_EXTRACT PROVIDED_:
-- START --
EXAM 2
MSCI:3250
SPRING 2020
• This exam comprises 4 questions and is worth 150 points
• You will have 90 minutes to complete this exam:
• Early submission bonus: Submissions before 10:05 PM will receive a 3
point bonus
• Late penalty: Submissions after 10:15 PM will be deducted 3 points for
each minute late
• The exam is open-book, open-notes, and you can use the Internet, but no
communication with other individuals (with the exception of the instructor) is
allowed
• By taking this exam, you agree to abide by the Tippie Honor Code and Honor
Pledge below
HONOR PLEDGE
On my honor, I pledge that during this examination I have neither
given nor received assistance, and that I did not have advanced
knowledge of the exam content.
Specifications
• Submit an R script file with your codes for all questions
o Name your file “lastname_exam2.R”
-- END --
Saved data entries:
-- START --
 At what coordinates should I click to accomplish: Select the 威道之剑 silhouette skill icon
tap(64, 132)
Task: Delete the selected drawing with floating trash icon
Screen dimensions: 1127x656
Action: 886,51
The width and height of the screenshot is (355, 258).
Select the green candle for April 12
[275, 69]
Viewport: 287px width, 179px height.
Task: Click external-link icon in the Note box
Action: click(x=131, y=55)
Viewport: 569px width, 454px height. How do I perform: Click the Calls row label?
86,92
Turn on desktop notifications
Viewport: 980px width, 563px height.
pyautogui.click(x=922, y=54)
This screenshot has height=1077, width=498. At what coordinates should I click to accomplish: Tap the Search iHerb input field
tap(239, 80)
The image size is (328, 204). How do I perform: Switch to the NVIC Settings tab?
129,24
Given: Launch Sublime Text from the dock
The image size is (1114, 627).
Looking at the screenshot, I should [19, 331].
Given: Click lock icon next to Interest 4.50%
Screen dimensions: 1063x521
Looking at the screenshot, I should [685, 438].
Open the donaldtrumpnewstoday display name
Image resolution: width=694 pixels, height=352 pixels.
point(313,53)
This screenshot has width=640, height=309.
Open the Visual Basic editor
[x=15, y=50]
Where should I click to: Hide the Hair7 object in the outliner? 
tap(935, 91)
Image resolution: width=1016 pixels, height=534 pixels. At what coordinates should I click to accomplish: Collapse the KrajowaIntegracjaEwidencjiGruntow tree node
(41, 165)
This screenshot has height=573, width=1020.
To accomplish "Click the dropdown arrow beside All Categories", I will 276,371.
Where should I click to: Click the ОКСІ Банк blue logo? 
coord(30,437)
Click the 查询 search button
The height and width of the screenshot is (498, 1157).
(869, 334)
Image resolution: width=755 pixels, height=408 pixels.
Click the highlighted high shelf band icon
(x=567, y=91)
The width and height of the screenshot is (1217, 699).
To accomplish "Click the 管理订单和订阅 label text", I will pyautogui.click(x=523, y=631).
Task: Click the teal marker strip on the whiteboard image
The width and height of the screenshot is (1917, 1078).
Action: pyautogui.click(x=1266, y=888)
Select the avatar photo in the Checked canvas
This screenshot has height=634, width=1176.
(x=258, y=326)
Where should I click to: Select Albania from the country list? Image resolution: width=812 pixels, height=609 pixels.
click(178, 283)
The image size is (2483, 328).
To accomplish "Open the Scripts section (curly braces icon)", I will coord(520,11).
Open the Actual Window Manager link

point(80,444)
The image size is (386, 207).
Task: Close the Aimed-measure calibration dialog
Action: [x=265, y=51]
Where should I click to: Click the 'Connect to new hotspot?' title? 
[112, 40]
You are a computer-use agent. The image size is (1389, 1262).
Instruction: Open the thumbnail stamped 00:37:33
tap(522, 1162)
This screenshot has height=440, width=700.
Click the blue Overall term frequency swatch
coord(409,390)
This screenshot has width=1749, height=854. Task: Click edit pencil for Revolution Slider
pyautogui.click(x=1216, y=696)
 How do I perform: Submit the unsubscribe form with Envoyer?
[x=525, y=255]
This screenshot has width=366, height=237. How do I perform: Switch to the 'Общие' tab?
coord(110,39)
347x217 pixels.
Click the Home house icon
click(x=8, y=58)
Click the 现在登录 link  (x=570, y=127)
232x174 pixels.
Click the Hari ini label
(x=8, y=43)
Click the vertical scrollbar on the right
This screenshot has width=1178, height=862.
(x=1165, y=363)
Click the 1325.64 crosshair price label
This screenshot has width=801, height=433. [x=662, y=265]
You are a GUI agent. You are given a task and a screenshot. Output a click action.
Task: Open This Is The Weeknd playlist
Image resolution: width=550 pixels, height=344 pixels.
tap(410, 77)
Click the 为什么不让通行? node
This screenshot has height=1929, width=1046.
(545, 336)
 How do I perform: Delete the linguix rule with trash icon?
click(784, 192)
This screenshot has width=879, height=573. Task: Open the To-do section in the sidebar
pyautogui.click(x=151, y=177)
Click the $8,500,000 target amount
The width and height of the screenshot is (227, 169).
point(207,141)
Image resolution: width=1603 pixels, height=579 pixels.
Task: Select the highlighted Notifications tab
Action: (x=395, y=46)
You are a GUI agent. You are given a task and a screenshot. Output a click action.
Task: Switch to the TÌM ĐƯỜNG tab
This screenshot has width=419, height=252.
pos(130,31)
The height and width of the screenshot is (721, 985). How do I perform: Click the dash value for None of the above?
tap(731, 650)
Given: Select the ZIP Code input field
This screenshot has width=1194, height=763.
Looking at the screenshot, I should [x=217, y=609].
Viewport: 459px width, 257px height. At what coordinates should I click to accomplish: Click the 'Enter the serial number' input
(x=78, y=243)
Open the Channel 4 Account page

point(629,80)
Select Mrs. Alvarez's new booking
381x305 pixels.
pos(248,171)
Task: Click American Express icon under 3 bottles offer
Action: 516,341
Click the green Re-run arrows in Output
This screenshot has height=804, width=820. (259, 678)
-- END --
_PROBLEM DESCRIPTION_: Translate this sentence from the exam instructions into Spanish: "On my honor, I pledge that during this examination I have neither given nor received assistance, and that I did not have advanced knowledge of the exam content."

_THE ANSWER_: Por mi honor, prometo que durante este examen no he dado ni recibido ayuda, y que no tuve conocimiento previo del contenido del examen.